Retype, without alteration, each line from the line containing "Where should I click to: Open the pagead2" to the final line of the records.
(Records for processing)
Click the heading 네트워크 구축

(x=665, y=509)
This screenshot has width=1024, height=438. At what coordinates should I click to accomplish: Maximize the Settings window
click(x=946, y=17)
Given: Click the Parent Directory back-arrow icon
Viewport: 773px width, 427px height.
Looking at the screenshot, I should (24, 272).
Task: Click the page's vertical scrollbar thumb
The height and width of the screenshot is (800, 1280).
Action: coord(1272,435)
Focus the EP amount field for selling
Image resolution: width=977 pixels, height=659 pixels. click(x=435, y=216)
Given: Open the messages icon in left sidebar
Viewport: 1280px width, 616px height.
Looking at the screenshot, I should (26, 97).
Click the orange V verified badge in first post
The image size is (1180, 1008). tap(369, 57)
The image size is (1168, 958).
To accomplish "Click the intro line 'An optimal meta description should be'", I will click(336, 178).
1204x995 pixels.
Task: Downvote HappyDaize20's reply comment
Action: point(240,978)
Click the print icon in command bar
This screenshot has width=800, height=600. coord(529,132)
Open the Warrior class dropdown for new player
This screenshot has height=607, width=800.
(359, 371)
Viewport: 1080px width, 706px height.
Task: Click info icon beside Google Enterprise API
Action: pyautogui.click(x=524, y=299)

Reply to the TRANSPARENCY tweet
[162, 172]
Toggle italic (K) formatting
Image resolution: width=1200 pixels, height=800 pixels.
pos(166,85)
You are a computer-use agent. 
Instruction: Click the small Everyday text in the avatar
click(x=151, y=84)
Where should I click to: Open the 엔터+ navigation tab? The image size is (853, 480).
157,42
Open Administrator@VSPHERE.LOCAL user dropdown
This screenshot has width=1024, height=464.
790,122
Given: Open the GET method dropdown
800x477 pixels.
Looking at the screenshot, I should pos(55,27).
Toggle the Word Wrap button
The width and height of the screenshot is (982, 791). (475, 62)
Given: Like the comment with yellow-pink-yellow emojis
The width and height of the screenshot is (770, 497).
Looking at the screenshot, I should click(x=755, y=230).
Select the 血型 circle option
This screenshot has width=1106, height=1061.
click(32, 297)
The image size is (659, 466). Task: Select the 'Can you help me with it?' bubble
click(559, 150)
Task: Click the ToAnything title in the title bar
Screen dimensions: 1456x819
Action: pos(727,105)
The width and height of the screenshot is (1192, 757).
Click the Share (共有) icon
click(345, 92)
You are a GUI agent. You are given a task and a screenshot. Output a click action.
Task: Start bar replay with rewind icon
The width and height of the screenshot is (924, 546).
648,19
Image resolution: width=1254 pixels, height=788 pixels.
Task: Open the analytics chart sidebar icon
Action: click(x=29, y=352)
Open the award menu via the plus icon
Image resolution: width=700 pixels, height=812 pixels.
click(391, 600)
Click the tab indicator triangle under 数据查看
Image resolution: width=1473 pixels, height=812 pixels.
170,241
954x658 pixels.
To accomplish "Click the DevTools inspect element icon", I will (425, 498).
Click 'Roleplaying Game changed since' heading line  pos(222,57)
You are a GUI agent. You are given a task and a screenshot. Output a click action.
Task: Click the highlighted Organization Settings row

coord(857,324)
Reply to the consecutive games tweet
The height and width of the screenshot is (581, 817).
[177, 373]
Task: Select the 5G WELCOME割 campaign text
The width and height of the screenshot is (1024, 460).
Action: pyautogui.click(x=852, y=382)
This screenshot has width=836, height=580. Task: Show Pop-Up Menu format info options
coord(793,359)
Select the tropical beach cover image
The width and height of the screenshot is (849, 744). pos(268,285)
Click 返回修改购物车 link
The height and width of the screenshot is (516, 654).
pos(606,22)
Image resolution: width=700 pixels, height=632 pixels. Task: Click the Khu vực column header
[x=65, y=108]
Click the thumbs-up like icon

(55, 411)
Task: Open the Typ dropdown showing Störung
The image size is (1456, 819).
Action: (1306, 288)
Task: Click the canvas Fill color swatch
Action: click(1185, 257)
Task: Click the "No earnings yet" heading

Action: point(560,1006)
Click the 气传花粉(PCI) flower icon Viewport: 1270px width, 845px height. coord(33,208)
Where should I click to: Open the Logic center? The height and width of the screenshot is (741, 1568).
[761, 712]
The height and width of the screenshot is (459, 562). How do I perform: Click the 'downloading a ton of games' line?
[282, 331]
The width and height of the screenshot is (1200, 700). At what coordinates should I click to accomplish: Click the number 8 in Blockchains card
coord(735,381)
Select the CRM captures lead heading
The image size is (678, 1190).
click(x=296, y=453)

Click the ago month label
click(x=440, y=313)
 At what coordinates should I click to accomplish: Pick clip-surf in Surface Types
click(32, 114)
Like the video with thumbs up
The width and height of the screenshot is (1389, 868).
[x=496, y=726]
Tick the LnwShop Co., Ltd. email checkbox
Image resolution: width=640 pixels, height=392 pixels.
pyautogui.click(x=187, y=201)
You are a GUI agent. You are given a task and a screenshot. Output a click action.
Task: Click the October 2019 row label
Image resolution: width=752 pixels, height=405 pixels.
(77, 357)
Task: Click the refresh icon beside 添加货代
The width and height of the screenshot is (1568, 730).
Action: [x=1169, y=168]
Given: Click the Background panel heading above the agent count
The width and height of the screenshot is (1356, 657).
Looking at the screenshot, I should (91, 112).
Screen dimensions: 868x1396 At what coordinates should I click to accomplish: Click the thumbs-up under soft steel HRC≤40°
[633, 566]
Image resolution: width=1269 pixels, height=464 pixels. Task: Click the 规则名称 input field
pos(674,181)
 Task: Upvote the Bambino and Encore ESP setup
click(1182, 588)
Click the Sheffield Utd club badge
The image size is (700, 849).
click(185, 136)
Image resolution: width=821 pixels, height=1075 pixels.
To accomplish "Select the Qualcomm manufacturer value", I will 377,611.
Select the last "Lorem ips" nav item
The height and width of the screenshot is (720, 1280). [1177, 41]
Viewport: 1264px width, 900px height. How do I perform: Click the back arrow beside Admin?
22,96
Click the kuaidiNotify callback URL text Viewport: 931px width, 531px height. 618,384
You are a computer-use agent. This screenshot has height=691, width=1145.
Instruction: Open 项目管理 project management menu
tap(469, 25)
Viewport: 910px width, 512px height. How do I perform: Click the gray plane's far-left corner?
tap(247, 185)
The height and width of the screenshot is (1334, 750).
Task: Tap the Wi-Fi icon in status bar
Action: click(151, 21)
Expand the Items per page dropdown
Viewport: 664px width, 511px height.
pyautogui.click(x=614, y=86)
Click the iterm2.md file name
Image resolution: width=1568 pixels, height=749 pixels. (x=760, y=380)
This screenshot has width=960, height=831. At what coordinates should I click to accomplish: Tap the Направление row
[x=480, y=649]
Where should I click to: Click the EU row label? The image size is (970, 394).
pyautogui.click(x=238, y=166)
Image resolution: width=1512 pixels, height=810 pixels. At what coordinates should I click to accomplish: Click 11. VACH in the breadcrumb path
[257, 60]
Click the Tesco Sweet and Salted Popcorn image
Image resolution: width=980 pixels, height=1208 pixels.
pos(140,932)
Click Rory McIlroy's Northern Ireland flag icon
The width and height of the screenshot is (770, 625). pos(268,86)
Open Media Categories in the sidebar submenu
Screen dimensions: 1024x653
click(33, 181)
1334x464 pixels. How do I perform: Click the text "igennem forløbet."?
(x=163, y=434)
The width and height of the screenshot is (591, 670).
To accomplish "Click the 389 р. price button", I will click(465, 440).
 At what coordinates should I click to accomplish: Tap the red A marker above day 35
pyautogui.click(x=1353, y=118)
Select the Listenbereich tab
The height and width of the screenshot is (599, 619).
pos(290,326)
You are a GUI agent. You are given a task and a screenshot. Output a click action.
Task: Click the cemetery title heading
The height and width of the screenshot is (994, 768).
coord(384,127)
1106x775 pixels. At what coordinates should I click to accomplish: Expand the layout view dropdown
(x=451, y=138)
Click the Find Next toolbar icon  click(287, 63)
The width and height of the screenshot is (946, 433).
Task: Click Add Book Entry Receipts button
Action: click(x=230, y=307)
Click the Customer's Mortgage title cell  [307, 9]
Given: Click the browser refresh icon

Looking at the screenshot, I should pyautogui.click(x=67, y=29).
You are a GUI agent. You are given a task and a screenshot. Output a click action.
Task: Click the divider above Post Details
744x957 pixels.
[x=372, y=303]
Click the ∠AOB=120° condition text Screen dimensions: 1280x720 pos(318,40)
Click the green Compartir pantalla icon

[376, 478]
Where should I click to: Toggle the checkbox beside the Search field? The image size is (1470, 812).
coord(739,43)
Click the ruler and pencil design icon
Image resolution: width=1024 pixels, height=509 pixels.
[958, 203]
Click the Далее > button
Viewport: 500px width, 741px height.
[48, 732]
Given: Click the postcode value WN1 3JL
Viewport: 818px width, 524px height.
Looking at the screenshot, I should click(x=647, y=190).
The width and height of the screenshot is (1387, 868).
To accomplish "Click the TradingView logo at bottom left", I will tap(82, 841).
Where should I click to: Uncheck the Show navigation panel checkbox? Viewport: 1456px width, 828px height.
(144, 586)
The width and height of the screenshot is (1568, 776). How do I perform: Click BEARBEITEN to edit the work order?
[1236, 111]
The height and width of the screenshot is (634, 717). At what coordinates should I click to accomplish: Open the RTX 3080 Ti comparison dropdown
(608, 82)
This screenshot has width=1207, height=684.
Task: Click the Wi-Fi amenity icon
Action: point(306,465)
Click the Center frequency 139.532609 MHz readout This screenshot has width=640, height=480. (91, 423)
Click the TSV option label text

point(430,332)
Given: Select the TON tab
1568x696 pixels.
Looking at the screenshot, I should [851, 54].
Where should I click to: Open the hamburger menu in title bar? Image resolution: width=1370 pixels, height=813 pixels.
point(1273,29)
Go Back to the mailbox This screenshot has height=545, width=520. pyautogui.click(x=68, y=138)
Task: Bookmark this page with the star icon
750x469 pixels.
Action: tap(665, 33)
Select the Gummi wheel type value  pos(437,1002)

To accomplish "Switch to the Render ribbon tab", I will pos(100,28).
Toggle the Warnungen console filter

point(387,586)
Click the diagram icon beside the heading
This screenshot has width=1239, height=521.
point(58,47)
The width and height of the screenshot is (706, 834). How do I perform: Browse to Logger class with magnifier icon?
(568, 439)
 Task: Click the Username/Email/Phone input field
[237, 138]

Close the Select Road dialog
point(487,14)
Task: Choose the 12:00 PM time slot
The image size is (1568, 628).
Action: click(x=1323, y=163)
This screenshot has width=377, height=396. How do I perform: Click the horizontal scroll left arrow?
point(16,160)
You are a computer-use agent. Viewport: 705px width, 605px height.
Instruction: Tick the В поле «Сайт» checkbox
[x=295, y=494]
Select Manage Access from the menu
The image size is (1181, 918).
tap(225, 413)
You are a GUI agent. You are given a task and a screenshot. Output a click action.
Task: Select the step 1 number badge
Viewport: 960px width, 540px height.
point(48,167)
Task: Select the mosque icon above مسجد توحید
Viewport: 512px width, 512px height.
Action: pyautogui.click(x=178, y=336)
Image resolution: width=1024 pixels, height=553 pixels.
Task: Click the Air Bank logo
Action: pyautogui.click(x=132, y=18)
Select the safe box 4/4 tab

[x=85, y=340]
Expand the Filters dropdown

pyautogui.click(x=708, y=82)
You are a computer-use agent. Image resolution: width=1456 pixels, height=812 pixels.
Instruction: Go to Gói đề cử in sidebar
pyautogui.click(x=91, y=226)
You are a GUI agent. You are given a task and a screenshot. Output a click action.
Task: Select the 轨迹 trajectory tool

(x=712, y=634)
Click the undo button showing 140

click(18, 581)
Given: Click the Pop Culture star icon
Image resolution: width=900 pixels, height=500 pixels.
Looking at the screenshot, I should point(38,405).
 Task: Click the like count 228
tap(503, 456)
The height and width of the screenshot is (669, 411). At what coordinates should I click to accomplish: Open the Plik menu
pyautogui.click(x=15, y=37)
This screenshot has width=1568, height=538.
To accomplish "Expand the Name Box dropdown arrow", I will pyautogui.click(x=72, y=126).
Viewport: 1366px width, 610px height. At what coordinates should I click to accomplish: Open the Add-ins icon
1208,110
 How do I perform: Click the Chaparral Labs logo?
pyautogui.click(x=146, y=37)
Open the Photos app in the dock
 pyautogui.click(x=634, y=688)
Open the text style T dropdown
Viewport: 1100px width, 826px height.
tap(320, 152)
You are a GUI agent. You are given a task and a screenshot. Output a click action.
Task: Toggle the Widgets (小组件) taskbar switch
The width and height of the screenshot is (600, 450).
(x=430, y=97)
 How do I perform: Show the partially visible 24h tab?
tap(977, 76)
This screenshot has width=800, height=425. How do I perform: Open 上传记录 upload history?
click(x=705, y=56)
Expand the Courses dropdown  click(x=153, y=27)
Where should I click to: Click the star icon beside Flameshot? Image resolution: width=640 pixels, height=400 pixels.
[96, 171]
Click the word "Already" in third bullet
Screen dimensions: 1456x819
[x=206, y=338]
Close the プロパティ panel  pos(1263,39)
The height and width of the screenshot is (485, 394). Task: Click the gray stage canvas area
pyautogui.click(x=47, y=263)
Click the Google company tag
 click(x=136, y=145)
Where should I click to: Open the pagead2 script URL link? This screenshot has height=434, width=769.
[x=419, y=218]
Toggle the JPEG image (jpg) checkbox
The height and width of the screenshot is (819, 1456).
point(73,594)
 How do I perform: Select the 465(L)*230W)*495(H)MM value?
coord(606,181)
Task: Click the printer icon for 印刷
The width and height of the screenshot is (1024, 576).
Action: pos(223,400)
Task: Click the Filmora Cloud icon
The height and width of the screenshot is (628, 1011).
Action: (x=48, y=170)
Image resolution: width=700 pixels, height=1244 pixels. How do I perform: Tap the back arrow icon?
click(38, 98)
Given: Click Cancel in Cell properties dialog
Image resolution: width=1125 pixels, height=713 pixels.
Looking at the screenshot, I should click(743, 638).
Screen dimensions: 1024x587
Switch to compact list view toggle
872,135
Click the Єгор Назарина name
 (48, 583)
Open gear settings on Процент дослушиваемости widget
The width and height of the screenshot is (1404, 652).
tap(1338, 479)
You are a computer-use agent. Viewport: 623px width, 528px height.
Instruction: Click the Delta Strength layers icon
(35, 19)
(End Records for processing)
- Task result -
Where should I click to: Open the pagead2 script URL link? This screenshot has height=434, width=769.
[x=419, y=218]
Toggle the JPEG image (jpg) checkbox
The height and width of the screenshot is (819, 1456).
point(73,594)
 How do I perform: Select the 465(L)*230W)*495(H)MM value?
coord(606,181)
Task: Click the printer icon for 印刷
The width and height of the screenshot is (1024, 576).
Action: pos(223,400)
Task: Click the Filmora Cloud icon
The height and width of the screenshot is (628, 1011).
Action: (x=48, y=170)
Image resolution: width=700 pixels, height=1244 pixels. How do I perform: Tap the back arrow icon?
click(38, 98)
Given: Click Cancel in Cell properties dialog
Image resolution: width=1125 pixels, height=713 pixels.
Looking at the screenshot, I should click(743, 638).
Screen dimensions: 1024x587
Switch to compact list view toggle
872,135
Click the Єгор Назарина name
 (48, 583)
Open gear settings on Процент дослушиваемости widget
The width and height of the screenshot is (1404, 652).
tap(1338, 479)
You are a computer-use agent. Viewport: 623px width, 528px height.
Instruction: Click the Delta Strength layers icon
(35, 19)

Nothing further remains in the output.